Nov 19, 2017; Mexico City, MEX; New England Patriots wide receiver Brandin Cooks (14) and New England Patriots quarterback Tom Brady (12) react after touchdown during the game against the Oakland Raiders at Estadio Azteca. New England won 33-8. Mandatory Credit: Orlando Ramirez-USA TODAY Sports

Welcome to the Super Bowl edition of Snaps, Pace, & Stats, where we examine trends in snap totals and no-huddle usage. It is meant to be a 30,000-foot view of upcoming games, with the goal of identifying which matchups will – and which will not – be played on fertile fantasy soil. Since there’s only one game this week, let’s examine that Super Bowl soil.

The Patriots and Eagles finished second and third in scoring, respectively, while allowing the fifth- and fourth-fewest points. They tied for the league lead in point differential (+162). These are the best teams their conferences have to offer, both will have gone seven full weeks since playing on the road when the game kicks off, and if Nick Foles doesn’t turn back into a pumpkin, we’ll enjoy an entertaining Super Bowl with intriguing matchups on both sides of the ball. How will it play out from a pace perspective, and more importantly, which players stand to benefit?

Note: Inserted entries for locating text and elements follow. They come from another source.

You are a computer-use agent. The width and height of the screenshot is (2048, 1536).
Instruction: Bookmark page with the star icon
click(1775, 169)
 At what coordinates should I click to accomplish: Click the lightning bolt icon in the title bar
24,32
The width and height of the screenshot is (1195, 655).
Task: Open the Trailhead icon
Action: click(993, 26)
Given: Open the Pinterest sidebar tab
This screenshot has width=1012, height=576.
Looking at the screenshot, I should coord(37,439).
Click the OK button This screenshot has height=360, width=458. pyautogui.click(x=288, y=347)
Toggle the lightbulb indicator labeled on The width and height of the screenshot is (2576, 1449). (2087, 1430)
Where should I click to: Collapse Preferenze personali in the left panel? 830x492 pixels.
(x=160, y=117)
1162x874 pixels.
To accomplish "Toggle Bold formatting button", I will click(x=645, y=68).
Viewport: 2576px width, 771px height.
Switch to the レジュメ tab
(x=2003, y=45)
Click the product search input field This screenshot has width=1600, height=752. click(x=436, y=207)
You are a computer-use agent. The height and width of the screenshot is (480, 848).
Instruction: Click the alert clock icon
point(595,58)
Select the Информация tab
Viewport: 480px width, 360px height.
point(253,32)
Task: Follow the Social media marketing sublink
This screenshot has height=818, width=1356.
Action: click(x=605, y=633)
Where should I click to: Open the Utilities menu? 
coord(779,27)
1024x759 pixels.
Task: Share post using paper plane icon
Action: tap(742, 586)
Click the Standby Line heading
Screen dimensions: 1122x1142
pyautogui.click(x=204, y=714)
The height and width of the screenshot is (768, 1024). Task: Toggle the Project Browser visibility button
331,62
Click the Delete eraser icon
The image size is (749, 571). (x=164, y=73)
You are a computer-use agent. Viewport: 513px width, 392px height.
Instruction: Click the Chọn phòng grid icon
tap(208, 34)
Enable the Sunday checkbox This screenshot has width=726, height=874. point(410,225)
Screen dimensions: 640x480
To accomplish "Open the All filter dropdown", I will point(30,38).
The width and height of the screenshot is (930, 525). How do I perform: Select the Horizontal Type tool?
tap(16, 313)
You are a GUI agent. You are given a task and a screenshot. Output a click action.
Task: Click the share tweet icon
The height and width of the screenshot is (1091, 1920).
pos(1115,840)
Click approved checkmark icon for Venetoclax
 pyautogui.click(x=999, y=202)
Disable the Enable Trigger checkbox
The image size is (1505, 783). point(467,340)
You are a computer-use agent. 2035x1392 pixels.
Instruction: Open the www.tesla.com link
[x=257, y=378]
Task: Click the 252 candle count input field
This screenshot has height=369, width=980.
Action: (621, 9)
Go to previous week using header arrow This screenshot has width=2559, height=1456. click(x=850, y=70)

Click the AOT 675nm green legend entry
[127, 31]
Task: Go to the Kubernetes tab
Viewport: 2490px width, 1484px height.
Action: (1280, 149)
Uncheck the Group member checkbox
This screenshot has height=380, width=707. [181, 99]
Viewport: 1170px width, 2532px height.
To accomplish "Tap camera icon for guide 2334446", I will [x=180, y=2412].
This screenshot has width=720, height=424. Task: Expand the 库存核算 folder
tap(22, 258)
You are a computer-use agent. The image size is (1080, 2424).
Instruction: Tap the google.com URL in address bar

Of course, each team would prefer to possess the ball and dictate their preferred game script. The Eagles led the league in average time of possession during the regular season (32:41) and raised that mark in the playoffs (33:05). The Patriots were no slouches, averaging the 11th-highest time of possession (30:37) – although they were most recently limited to 24:52 as the Jaguars played keep-away. During the Belichick era, when New England held the ball for less than 24:53, they had been 8-22 before beating Jacksonville. If this repeats against a more complete Eagles team, it’s unlikely that record will improve to 10-22.

2017 Snaps Per Game 2017 Rank Last Four Games
Philadelphia Eagles (67.1) 3rd New England Patriots (69.0)
New England Patriots (66.9) 4th Philadelphia Eagles (61.8)

The Eagles ran the third-most plays per game (67.1) and scored the fourth-most points per snap this season. Naturally, things mostly went south after Carson Wentz was lost in Week 14, and their Foles-led offense averaged 9.5 points and 58 plays over the final two regular season games. They managed to score 15 and produce 63 snaps against the Falcons in what statistically looked like a decent playoff outing for Foles (it wasn’t). He then had a seeming out-of-body experience in the NFC Championship, posting a 141.4 passer rating (he has an 87.4 career average). His nearly perfect passer rating while under pressure (152.1) contrasted sharply with his previous results this season (34.0), and every prior year (83.1 was easily his high, 49.9 his low).